Input section start

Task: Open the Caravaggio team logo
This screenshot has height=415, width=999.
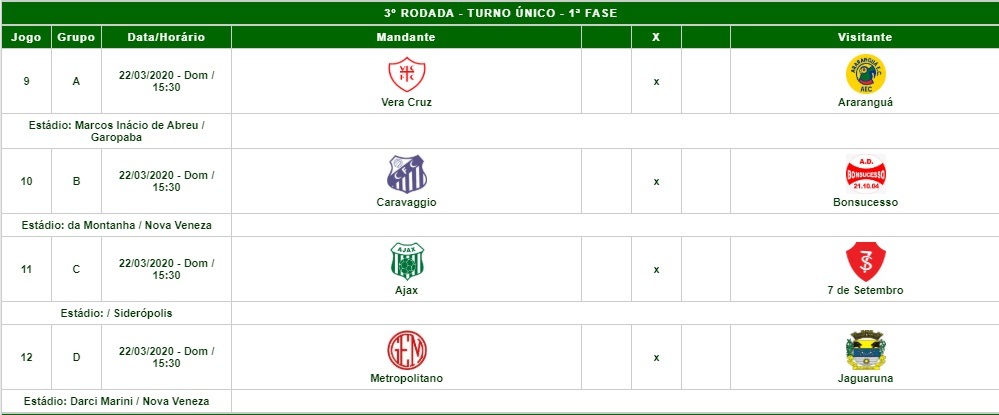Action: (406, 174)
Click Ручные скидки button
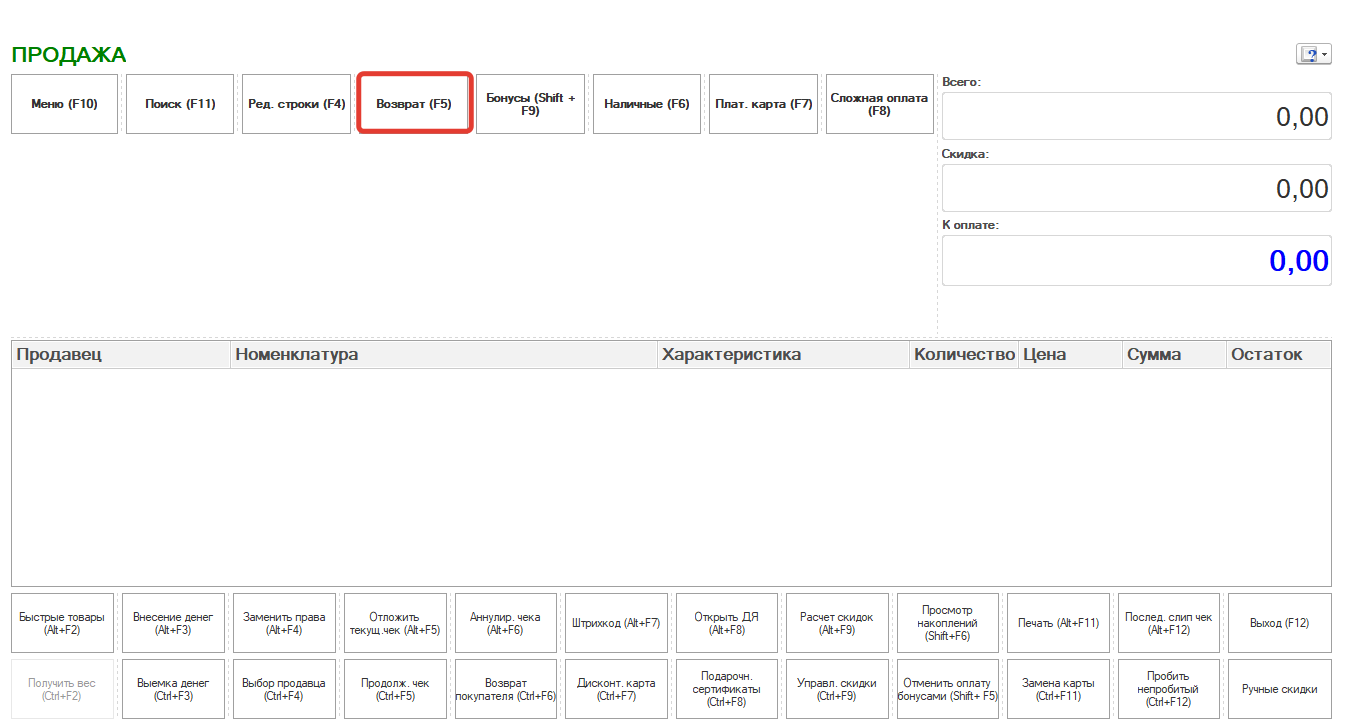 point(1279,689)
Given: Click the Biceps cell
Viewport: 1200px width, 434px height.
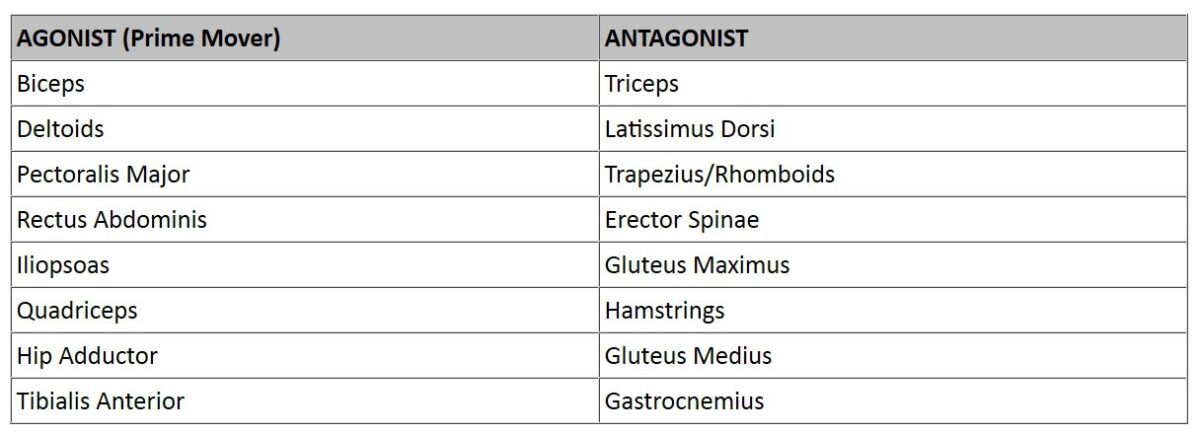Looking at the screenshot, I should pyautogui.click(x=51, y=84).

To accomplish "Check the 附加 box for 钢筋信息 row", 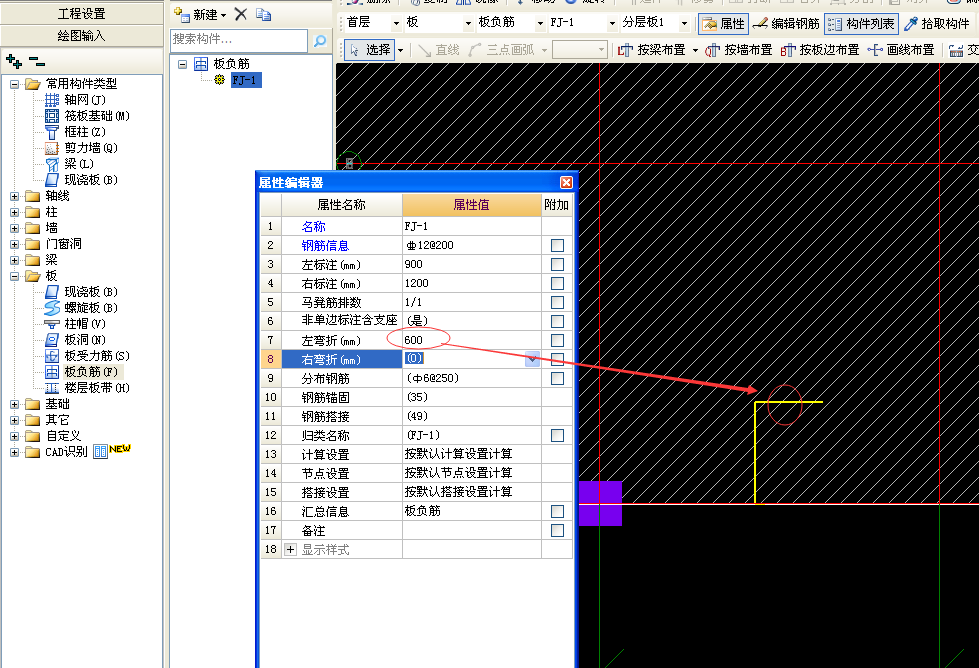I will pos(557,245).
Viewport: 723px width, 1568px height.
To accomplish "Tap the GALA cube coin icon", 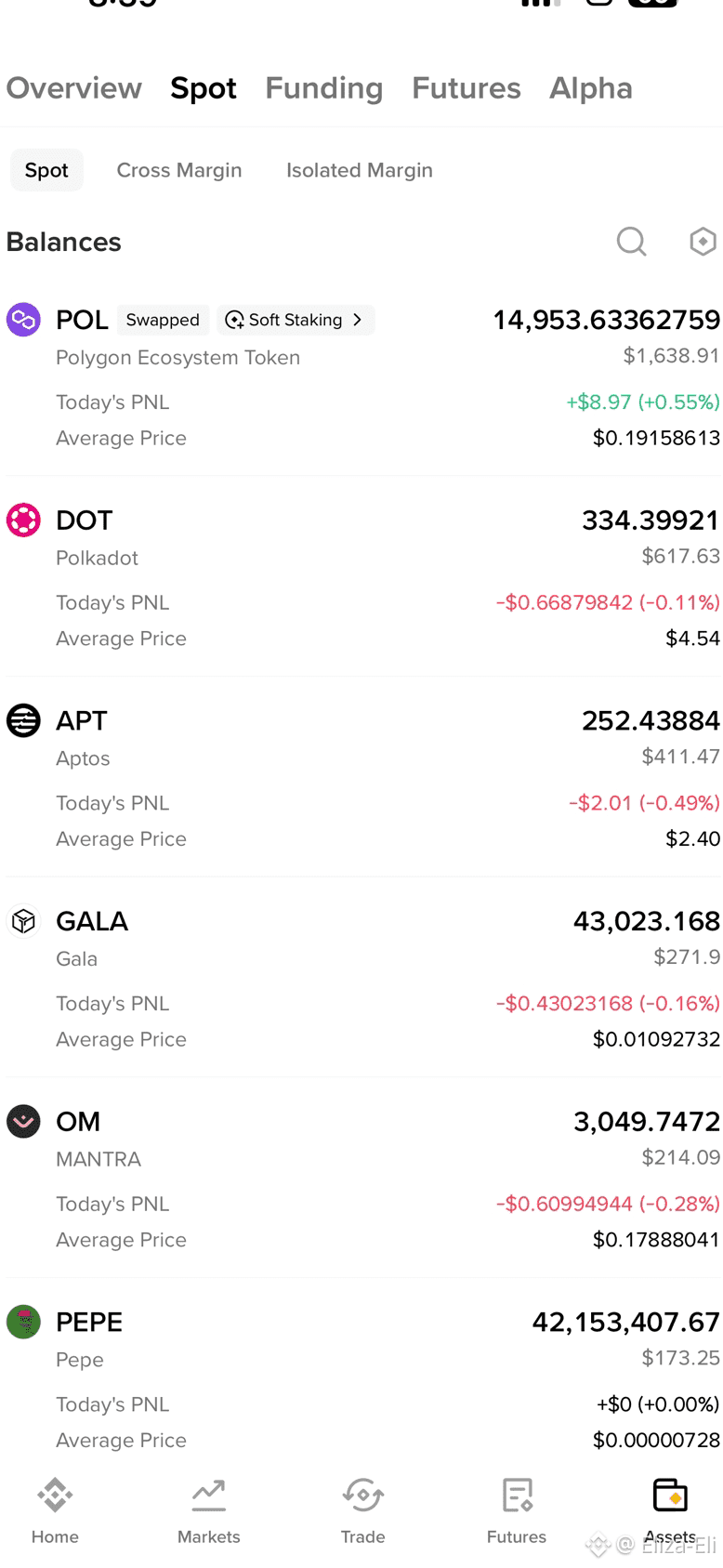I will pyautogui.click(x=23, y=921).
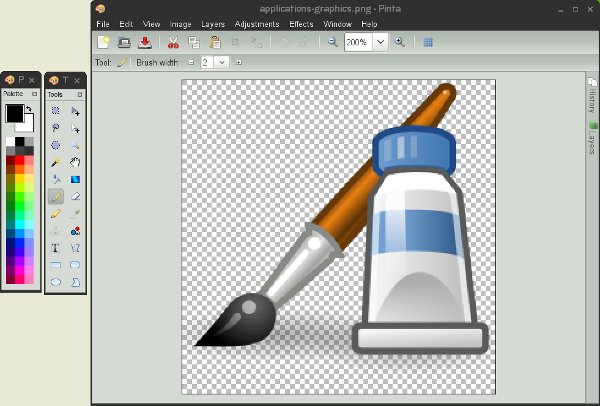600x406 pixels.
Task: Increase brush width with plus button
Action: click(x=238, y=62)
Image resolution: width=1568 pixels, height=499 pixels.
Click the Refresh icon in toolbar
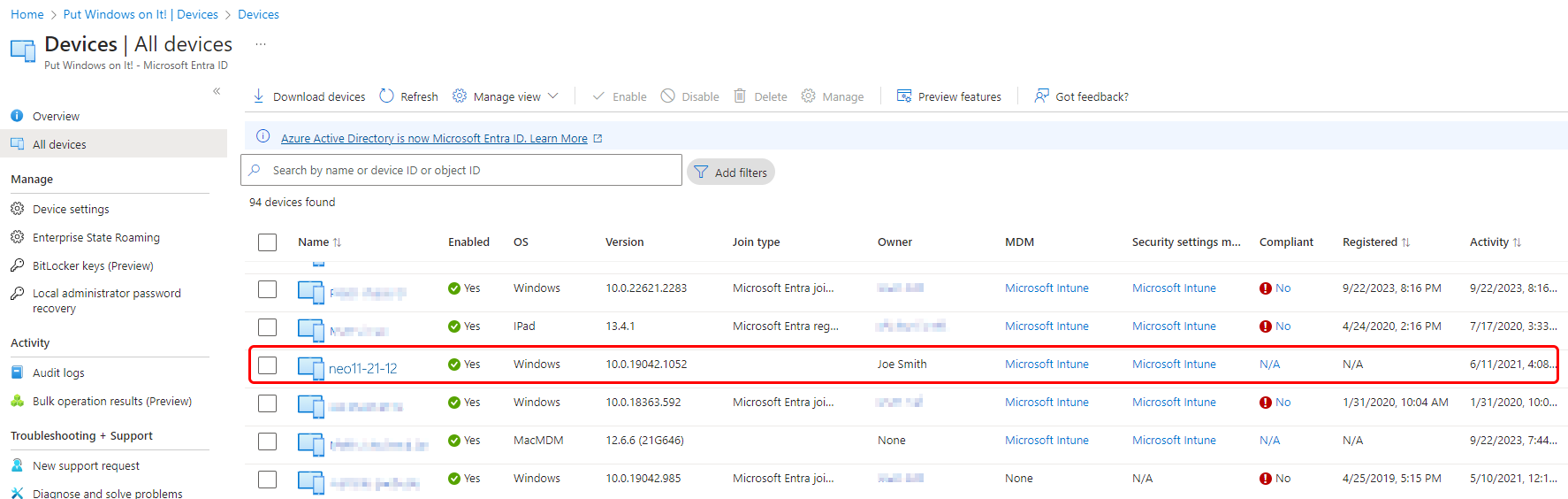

Input section end

— Assignment —
Give the lines exactly, from the first line of the entries to the line with "Given: Click the Biceps cell", both ends included. Skip the pictures.

— Your solution —
Task: Open the Caravaggio team logo
This screenshot has height=415, width=999.
Action: (406, 174)
Click Ручные скидки button
 point(1279,689)
Given: Click the Biceps cell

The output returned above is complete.